Here is the current content of command line interface

#!/usr/local/bin/Rscript 'usage: runif.R [--n= --min= --max= --seed=] options: --n= number of observations. If length(n) > 1, the length is taken to be the number required [default: 1]. --min= lower limits of the distribution. Must be finite [default: 0]. --max= upper limits of the distribution. Must be finite [default: 1]. --seed= seed for set.seed() function [default: 1]' -> doc library("docopt") opts <- docopt(doc) # create param list lst <- list( n = as.integer(opts$n), min = as.numeric(opts$min), max = as.numeric(opts$max), seed = as.numeric(opts$seed) ) # execute your Rmarkdown with these parameters rmarkdown::render("/report/report.Rmd", rmarkdown::html_document(toc = TRUE), output_dir = ".", params = lst)

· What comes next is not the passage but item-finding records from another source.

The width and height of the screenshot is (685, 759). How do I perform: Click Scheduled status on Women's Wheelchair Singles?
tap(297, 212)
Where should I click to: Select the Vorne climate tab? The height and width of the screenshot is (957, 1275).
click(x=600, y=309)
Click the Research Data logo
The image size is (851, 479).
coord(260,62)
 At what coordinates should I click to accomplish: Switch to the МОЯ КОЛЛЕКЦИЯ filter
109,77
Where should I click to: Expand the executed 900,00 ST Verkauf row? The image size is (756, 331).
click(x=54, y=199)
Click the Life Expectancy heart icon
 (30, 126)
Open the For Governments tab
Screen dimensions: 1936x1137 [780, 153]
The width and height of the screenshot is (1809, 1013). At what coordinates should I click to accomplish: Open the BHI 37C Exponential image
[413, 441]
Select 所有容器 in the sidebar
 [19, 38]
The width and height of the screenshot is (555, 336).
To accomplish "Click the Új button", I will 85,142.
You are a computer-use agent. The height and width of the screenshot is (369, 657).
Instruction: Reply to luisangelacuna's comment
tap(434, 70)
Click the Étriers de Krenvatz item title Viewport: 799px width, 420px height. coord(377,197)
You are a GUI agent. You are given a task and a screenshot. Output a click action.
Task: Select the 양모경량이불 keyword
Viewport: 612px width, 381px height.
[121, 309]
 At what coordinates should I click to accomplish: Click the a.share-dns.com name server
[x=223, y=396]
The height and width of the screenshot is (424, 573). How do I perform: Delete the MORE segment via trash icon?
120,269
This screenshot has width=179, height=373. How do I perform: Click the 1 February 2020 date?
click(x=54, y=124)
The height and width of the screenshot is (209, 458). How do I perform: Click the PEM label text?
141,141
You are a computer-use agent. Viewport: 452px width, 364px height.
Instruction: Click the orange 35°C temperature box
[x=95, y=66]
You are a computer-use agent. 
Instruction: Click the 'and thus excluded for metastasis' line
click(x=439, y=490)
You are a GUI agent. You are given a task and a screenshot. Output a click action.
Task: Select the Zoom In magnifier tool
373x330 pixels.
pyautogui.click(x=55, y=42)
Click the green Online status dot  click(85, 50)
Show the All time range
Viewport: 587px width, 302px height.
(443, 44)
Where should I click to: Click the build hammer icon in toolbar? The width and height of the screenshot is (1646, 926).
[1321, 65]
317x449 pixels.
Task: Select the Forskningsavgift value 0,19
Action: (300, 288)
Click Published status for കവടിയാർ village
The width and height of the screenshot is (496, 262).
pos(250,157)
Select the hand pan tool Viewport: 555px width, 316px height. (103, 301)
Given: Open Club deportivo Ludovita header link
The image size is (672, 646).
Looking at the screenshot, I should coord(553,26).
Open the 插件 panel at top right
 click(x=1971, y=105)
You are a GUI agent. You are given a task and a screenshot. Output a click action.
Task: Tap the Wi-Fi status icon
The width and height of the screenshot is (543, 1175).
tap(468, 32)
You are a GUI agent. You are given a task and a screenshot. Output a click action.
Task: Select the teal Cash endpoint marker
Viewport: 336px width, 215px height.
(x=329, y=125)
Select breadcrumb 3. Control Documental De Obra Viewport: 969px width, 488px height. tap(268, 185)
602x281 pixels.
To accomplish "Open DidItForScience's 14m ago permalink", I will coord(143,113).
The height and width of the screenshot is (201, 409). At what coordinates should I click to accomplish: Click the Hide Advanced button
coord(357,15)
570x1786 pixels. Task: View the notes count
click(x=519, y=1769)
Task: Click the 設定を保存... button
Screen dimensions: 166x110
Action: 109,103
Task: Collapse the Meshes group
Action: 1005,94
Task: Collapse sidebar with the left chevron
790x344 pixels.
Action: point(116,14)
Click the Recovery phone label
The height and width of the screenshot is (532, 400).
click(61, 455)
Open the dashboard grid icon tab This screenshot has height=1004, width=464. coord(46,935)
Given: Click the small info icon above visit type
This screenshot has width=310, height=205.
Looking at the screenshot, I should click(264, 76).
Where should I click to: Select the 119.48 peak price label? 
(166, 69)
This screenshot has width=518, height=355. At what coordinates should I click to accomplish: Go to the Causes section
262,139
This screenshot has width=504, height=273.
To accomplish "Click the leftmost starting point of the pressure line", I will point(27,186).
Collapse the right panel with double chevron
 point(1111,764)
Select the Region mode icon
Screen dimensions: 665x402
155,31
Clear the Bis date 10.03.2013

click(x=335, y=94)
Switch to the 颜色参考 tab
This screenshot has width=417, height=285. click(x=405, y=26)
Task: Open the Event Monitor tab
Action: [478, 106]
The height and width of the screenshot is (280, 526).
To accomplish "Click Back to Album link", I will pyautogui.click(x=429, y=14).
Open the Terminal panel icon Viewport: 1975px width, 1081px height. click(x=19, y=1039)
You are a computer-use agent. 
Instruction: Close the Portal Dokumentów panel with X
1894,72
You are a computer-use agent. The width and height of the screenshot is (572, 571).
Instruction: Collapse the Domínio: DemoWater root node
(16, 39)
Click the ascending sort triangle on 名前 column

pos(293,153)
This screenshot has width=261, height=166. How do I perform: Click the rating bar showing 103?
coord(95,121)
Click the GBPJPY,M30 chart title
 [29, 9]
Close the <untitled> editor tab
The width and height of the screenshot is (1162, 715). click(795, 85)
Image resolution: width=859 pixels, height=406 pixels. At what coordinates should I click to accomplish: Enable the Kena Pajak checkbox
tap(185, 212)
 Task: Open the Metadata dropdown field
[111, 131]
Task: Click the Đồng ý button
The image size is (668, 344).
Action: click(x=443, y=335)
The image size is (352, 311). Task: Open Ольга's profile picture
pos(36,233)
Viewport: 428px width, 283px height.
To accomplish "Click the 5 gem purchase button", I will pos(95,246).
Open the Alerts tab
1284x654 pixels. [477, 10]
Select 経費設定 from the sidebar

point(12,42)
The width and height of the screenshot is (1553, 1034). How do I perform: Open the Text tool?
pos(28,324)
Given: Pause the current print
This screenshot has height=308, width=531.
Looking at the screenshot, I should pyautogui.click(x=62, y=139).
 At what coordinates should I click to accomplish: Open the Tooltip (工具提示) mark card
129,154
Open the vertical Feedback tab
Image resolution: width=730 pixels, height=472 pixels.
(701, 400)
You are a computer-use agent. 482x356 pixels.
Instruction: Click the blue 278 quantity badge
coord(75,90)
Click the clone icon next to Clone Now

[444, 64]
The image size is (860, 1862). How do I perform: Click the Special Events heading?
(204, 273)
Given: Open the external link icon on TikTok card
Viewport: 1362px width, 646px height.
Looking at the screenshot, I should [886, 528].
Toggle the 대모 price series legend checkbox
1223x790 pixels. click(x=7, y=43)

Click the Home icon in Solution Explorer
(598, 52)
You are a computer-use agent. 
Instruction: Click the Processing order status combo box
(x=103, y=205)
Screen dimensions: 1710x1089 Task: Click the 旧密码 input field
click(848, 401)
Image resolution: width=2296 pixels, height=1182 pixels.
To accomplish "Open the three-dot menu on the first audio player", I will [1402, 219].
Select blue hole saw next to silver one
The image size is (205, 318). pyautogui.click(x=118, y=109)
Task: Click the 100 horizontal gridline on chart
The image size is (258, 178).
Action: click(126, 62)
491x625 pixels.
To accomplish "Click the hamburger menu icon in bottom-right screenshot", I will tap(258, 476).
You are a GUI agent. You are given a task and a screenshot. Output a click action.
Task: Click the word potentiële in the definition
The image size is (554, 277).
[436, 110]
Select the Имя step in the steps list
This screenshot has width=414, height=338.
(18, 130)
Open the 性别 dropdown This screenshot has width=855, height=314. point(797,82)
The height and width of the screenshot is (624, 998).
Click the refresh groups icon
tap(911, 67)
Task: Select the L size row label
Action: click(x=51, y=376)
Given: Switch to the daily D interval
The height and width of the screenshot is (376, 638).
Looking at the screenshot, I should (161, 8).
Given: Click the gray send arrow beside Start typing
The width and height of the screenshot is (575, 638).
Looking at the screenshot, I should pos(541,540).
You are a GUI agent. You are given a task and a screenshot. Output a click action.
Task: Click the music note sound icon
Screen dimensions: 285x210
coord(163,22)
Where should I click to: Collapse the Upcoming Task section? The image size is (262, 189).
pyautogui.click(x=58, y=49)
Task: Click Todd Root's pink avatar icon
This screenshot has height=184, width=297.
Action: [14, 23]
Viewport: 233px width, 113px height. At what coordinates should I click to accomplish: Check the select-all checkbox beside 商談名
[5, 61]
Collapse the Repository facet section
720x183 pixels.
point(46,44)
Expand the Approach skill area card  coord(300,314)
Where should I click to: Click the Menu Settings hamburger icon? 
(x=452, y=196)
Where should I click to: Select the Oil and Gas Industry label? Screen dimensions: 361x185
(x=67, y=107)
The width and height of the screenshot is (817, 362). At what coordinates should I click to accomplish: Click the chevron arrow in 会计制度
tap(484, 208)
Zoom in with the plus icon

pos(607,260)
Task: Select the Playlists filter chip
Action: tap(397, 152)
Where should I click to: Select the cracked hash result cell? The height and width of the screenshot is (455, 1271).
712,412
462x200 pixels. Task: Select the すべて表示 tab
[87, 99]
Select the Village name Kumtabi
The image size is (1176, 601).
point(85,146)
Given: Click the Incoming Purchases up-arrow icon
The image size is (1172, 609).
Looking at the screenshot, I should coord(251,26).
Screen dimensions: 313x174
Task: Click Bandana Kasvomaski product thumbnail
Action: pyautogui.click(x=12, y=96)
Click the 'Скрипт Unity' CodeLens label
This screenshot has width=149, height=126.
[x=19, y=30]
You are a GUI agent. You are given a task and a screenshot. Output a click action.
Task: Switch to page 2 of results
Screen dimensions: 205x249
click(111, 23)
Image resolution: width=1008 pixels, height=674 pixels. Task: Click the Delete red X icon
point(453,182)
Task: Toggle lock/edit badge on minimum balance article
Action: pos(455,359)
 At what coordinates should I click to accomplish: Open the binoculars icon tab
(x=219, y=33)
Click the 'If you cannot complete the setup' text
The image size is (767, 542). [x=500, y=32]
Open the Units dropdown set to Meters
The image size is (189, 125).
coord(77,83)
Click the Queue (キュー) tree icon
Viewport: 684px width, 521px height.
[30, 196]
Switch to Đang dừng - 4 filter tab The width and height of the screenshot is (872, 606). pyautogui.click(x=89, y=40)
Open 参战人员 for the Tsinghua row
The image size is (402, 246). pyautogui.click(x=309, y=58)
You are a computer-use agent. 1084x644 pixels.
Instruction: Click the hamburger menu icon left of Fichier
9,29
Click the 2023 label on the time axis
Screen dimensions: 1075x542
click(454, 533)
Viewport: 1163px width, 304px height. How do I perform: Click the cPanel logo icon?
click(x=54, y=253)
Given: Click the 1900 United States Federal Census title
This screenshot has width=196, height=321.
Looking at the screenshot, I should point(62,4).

And here is the report template

——标题:“随机数生成器example" output: rmarkdown::html_document: toc: true number_sections: true css: style.css params: seed: 1 n: 1 min: 0 max: 1 --- ## Summary ```{r} set.seed(params$seed) r <- runif( n = as.integer(params$n), min = as.numeric(params$min), max = as.numeric(params$max) ) summary(r) hist(r) ```

3Setup Docker Hub Automated Build

To make things more reproducible and explicit and automatic, you can do a autohook to automatically build your container/image on Docker Hub. Here is what I do

  1. 我创建了一些项目称为“码头工人”GitHub and it has all container that crated from a Dockerfile, for example, tengfei/docker/runif, please gohereto check it out
  2. This folder root has a Dockerfile and subfolders for extra materials I added at build time, like script or report template.
  3. Log into your Docker Hub account, following thistutorialto make “automated build” from your GitHub account. Make sure you input the right location for your Dockerfile, by customizing it.
  4. Then you will have auto-build every time you push a new update in GitHub.
  5. Start using your Docker image liketengfei/runif.
  6. Feel free to push it onto your Seven Bridges platform registry as well.

4More Examples

There are more examples underinst/dockerfolder, you can check out how to describe command line and build Docker, how to make report template. You may read the online GitHubcode. Or you could read anothertutorialabout how we wrap RNA-seq workflow from Bioconductor.